EXERCISE AIM: Give back an exact copy of the lines from the start of the material through the line bearing "Given: Click the Brave Shields lion icon". Include both ends and nothing else.

DATA FOR REVIEW:
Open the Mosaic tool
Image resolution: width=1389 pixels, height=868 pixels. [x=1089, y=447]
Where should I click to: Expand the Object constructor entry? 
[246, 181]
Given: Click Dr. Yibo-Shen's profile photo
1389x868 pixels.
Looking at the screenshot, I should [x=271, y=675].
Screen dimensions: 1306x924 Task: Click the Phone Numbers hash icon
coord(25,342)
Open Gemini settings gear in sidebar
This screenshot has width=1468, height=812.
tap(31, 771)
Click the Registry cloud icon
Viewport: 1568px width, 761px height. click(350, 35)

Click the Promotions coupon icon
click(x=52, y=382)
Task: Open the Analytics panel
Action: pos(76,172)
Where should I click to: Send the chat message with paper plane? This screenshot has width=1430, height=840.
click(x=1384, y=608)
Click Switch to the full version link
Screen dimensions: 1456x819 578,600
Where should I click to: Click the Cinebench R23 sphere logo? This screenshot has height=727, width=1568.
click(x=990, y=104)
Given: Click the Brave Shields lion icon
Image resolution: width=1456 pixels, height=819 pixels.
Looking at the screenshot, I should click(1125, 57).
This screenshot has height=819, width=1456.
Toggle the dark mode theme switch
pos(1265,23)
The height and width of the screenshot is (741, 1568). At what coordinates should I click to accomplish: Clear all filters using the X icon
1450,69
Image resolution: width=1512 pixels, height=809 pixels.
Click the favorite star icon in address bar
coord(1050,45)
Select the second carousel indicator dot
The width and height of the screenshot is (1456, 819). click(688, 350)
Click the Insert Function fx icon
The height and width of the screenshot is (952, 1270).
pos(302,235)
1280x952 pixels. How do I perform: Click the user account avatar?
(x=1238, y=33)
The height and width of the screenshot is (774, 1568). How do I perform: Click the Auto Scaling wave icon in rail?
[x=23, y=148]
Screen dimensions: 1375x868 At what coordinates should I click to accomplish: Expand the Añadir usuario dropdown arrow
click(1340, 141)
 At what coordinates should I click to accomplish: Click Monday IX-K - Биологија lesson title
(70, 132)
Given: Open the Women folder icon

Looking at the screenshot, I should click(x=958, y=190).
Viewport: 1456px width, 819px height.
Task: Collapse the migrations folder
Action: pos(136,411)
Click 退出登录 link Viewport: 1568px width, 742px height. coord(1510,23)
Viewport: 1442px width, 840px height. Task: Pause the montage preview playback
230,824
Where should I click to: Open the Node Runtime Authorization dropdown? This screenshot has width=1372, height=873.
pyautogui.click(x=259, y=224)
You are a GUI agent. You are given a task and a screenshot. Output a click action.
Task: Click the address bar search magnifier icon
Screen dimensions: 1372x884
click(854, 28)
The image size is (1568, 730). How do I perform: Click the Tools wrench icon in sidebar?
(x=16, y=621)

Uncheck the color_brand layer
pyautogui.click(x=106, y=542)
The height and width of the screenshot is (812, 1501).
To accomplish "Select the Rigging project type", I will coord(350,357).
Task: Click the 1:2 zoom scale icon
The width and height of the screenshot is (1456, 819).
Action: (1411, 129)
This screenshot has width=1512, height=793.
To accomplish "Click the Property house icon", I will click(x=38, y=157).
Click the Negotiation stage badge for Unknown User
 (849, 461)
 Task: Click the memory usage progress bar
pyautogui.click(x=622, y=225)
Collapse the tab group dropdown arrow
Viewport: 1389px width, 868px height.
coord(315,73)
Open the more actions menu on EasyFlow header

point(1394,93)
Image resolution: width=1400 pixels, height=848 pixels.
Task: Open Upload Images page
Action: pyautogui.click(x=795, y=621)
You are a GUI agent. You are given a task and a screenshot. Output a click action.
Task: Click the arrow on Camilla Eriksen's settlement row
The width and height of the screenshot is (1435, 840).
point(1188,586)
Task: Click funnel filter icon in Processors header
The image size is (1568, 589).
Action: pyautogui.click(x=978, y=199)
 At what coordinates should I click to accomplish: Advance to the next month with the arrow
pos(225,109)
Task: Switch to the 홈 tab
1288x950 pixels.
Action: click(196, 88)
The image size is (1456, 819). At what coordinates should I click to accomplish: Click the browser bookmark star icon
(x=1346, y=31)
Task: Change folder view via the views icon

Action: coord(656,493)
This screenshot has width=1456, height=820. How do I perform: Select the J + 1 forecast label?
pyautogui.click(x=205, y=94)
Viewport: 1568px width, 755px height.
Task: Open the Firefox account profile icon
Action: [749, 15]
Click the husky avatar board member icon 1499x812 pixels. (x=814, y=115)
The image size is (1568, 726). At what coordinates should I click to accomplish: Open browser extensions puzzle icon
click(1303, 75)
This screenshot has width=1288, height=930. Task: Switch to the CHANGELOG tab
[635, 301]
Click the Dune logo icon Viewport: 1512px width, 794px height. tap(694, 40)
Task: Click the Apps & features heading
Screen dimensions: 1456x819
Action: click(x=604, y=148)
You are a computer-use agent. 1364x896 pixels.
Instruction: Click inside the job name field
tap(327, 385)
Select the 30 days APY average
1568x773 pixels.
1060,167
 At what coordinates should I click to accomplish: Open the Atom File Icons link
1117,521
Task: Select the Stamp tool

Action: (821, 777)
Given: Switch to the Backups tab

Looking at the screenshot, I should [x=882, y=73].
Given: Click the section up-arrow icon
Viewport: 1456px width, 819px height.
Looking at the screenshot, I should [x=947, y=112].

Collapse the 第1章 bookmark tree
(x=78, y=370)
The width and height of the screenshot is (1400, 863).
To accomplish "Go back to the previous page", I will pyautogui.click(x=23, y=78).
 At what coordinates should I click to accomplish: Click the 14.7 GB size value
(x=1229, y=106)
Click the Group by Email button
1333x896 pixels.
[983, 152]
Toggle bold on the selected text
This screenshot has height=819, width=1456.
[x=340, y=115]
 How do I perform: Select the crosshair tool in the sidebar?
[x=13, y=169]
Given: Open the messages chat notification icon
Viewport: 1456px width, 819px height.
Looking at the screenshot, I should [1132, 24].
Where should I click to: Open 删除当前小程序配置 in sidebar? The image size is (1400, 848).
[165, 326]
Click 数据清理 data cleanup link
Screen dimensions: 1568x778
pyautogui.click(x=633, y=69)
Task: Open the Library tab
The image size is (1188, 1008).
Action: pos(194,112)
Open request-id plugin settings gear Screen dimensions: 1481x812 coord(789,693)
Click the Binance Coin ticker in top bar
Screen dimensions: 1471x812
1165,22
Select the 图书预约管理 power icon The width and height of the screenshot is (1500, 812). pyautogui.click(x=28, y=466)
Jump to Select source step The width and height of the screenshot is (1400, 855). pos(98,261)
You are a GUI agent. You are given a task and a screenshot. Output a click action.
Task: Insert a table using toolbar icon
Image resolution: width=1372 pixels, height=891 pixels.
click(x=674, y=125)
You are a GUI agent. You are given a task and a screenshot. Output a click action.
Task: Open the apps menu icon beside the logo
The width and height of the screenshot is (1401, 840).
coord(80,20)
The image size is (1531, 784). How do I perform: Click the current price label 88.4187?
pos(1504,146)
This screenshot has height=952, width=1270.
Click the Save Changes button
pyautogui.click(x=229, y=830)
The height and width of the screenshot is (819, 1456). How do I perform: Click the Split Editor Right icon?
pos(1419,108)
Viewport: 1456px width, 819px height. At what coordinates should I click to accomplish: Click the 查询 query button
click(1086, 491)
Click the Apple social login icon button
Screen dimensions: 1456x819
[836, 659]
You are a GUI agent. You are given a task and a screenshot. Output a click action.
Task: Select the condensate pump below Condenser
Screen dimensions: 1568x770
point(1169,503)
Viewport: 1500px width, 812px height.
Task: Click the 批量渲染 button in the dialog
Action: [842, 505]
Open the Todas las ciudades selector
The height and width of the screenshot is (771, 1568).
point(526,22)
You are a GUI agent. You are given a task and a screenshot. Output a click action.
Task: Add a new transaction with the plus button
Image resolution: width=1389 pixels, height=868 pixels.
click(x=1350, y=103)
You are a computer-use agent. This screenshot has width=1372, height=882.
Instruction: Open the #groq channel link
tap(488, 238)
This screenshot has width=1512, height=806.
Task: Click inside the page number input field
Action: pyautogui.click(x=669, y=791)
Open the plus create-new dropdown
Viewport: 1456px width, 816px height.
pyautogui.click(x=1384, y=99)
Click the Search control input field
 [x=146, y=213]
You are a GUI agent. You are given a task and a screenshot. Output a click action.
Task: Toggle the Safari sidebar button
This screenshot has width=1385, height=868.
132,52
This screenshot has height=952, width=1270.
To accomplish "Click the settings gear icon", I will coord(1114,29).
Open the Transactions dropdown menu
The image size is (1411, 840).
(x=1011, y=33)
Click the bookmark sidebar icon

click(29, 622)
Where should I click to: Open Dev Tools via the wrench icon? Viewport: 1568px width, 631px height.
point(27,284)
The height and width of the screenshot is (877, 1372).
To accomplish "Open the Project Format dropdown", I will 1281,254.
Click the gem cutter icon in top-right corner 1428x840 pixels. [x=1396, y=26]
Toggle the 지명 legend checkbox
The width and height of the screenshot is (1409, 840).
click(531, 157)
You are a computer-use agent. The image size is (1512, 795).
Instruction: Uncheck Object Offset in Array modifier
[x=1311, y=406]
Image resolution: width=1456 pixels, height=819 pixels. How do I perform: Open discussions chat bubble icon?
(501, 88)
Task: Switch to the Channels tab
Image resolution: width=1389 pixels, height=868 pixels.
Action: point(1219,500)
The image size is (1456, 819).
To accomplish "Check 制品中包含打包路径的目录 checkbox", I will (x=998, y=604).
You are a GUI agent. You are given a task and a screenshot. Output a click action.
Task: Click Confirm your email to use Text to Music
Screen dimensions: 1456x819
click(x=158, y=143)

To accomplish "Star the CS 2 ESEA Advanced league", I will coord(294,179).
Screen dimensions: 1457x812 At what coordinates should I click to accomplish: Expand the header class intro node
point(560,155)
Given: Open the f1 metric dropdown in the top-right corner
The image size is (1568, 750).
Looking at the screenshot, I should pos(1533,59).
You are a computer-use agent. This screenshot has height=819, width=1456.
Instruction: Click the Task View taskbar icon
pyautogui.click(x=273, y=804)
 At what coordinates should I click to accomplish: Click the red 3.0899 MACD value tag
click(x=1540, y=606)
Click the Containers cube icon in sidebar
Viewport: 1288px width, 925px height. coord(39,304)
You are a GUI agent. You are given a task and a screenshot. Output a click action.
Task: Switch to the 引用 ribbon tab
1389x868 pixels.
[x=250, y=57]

ANSWER SPACE:
Open the Mosaic tool
Image resolution: width=1389 pixels, height=868 pixels. [x=1089, y=447]
Where should I click to: Expand the Object constructor entry? 
[246, 181]
Given: Click Dr. Yibo-Shen's profile photo
1389x868 pixels.
Looking at the screenshot, I should [x=271, y=675].
Screen dimensions: 1306x924 Task: Click the Phone Numbers hash icon
coord(25,342)
Open Gemini settings gear in sidebar
This screenshot has width=1468, height=812.
tap(31, 771)
Click the Registry cloud icon
Viewport: 1568px width, 761px height. click(350, 35)

Click the Promotions coupon icon
click(x=52, y=382)
Task: Open the Analytics panel
Action: pos(76,172)
Where should I click to: Send the chat message with paper plane? This screenshot has width=1430, height=840.
click(x=1384, y=608)
Click Switch to the full version link
Screen dimensions: 1456x819 578,600
Where should I click to: Click the Cinebench R23 sphere logo? This screenshot has height=727, width=1568.
click(x=990, y=104)
Given: Click the Brave Shields lion icon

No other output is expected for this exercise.